● WHAT IS REQUIRED
Reproduce the lines from the one containing "You are a computer-use agent. The width" through the one containing "Action: 21,95", replacing "legend entry" with "legend item" and leaving everything else unchanged.

Start of RECORDS TO PROCESS

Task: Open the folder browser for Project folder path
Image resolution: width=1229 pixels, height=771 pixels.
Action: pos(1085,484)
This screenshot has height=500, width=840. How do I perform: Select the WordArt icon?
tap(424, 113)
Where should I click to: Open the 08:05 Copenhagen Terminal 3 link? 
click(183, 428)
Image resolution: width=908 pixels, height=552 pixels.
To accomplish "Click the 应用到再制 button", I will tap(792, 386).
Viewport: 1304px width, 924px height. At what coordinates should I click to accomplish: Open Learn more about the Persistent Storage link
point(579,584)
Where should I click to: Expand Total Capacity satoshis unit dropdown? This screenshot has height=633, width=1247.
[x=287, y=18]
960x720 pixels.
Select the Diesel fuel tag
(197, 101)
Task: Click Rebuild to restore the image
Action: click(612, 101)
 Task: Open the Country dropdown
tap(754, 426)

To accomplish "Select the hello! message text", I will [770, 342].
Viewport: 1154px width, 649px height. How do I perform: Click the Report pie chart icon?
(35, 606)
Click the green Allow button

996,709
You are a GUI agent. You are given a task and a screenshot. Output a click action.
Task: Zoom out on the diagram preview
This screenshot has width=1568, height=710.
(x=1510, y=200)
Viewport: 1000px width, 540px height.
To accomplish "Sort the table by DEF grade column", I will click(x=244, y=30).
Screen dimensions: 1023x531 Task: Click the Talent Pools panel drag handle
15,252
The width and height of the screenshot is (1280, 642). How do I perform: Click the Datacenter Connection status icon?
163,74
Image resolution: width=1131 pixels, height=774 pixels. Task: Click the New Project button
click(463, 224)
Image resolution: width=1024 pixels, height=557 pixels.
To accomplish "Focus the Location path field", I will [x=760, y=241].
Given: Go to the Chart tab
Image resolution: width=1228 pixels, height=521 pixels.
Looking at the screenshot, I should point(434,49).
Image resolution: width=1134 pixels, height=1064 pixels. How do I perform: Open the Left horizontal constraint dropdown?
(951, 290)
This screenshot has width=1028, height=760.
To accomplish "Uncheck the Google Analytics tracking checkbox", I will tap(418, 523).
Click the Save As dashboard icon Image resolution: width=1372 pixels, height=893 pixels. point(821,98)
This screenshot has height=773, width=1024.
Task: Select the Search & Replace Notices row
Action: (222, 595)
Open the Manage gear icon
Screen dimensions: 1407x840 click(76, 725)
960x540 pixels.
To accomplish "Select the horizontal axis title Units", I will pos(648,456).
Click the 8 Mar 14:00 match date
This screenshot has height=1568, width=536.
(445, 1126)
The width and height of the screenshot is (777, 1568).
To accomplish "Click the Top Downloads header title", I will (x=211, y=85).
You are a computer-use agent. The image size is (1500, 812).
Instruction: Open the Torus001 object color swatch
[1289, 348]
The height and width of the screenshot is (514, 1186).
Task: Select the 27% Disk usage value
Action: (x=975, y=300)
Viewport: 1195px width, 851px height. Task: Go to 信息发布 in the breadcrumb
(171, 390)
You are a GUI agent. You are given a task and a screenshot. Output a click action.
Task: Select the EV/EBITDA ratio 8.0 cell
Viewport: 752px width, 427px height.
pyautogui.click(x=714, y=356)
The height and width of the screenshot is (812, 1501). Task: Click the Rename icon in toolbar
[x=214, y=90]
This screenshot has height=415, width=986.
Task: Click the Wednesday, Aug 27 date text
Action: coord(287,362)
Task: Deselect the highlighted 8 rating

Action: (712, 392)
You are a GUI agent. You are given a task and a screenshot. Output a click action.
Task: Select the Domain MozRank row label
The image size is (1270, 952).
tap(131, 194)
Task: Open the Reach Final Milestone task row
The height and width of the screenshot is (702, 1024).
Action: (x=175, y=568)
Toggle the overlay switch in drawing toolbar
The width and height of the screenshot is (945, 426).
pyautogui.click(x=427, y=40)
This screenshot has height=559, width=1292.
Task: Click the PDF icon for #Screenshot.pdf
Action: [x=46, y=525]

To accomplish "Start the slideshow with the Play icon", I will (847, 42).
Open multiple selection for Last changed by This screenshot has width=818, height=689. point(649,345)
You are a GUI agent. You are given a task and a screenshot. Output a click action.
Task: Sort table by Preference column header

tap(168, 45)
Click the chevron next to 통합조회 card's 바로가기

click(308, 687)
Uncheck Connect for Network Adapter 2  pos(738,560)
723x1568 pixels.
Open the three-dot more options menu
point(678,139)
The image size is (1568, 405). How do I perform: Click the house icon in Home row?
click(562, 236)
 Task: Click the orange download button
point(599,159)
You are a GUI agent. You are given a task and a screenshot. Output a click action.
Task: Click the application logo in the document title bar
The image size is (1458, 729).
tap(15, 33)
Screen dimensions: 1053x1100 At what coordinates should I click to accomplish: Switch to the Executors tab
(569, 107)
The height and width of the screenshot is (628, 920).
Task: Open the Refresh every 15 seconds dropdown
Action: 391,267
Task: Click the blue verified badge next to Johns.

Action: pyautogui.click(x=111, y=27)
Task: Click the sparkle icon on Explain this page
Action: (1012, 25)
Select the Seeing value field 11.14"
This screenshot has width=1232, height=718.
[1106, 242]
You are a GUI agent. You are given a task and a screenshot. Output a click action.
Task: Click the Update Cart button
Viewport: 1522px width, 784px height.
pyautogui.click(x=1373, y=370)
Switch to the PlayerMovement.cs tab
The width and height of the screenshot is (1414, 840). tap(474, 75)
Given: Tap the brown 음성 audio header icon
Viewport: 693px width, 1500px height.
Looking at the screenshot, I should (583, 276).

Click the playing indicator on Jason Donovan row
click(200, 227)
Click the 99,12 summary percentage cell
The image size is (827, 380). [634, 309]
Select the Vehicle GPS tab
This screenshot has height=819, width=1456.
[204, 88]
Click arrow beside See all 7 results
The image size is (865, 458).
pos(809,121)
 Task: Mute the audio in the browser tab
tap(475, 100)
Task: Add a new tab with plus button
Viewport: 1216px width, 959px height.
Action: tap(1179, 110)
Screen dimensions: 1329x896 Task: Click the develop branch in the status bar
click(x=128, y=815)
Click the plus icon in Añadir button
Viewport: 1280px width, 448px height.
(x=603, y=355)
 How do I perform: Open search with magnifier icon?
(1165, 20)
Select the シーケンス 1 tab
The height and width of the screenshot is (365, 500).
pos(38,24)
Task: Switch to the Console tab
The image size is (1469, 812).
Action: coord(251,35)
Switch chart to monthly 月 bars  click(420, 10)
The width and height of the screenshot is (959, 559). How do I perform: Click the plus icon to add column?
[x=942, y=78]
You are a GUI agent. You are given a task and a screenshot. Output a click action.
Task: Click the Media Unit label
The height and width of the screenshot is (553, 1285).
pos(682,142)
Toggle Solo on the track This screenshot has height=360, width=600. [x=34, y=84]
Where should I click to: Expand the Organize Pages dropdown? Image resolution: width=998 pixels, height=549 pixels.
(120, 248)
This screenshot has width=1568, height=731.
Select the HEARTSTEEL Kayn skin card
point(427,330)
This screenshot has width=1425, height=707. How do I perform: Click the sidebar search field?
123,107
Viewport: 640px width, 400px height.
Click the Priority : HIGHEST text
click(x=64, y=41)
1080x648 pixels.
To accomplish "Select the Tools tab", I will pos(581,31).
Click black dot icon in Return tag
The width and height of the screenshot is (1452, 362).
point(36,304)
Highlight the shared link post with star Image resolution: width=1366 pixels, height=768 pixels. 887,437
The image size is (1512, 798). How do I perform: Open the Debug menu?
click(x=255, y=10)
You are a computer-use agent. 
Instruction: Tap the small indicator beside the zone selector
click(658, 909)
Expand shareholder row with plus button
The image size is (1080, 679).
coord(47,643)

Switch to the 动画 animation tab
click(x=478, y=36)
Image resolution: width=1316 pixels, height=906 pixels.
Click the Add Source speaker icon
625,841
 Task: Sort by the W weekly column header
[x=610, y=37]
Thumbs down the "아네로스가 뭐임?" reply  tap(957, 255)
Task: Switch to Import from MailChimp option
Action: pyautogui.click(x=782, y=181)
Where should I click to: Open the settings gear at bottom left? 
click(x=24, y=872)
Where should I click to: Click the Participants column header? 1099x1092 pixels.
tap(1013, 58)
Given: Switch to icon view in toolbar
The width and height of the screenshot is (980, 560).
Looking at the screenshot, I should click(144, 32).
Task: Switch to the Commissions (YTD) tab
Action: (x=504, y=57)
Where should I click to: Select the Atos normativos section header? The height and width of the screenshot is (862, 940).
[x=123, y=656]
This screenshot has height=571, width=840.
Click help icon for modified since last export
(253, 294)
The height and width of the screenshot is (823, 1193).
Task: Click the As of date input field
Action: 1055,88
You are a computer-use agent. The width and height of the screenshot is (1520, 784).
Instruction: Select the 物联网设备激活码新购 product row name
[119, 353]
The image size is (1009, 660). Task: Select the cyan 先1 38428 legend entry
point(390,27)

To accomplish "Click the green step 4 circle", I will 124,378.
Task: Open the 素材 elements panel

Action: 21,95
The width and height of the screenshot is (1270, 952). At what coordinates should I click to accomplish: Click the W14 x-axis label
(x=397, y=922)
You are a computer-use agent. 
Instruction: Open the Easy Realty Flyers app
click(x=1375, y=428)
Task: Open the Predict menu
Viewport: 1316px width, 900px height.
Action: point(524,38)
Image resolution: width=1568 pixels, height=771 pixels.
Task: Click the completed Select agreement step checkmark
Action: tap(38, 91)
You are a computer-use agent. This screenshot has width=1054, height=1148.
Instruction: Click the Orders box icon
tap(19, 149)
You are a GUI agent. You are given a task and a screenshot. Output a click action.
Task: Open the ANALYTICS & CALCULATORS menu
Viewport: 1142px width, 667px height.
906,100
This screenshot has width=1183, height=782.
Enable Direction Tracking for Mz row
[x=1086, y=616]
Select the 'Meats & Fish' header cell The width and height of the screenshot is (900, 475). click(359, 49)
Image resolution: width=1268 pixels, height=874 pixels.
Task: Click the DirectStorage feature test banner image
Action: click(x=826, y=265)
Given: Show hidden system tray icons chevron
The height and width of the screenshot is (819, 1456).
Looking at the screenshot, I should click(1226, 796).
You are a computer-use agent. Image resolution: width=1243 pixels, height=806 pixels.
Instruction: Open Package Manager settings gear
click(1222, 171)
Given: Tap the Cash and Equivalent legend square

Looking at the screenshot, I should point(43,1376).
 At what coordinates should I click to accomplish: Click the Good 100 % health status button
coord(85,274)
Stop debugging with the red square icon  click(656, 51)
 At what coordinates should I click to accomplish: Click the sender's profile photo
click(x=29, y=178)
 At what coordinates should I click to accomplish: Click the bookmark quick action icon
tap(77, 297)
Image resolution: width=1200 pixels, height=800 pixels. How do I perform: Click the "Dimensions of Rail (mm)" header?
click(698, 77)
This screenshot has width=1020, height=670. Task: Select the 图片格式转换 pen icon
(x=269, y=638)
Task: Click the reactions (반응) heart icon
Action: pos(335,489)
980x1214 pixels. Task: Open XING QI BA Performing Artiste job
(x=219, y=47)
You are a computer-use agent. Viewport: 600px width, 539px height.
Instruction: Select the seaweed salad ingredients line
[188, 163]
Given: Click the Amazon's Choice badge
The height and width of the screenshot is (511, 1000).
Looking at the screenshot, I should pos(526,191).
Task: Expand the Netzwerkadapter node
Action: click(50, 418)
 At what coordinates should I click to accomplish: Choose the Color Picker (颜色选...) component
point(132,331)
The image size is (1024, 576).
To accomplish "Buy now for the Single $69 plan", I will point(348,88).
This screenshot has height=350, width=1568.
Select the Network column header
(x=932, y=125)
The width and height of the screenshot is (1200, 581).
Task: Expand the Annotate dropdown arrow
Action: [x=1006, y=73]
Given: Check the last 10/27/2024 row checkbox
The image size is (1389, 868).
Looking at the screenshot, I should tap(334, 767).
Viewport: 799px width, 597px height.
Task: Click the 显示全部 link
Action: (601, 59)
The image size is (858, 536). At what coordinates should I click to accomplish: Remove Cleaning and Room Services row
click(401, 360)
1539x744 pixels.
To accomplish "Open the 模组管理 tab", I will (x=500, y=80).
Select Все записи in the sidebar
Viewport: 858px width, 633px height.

End of RECORDS TO PROCESS

● RESULT
You are a computer-use agent. The width and height of the screenshot is (1520, 784).
Instruction: Select the 物联网设备激活码新购 product row name
[119, 353]
The image size is (1009, 660). Task: Select the cyan 先1 38428 legend item
point(390,27)

To accomplish "Click the green step 4 circle", I will 124,378.
Task: Open the 素材 elements panel

Action: 21,95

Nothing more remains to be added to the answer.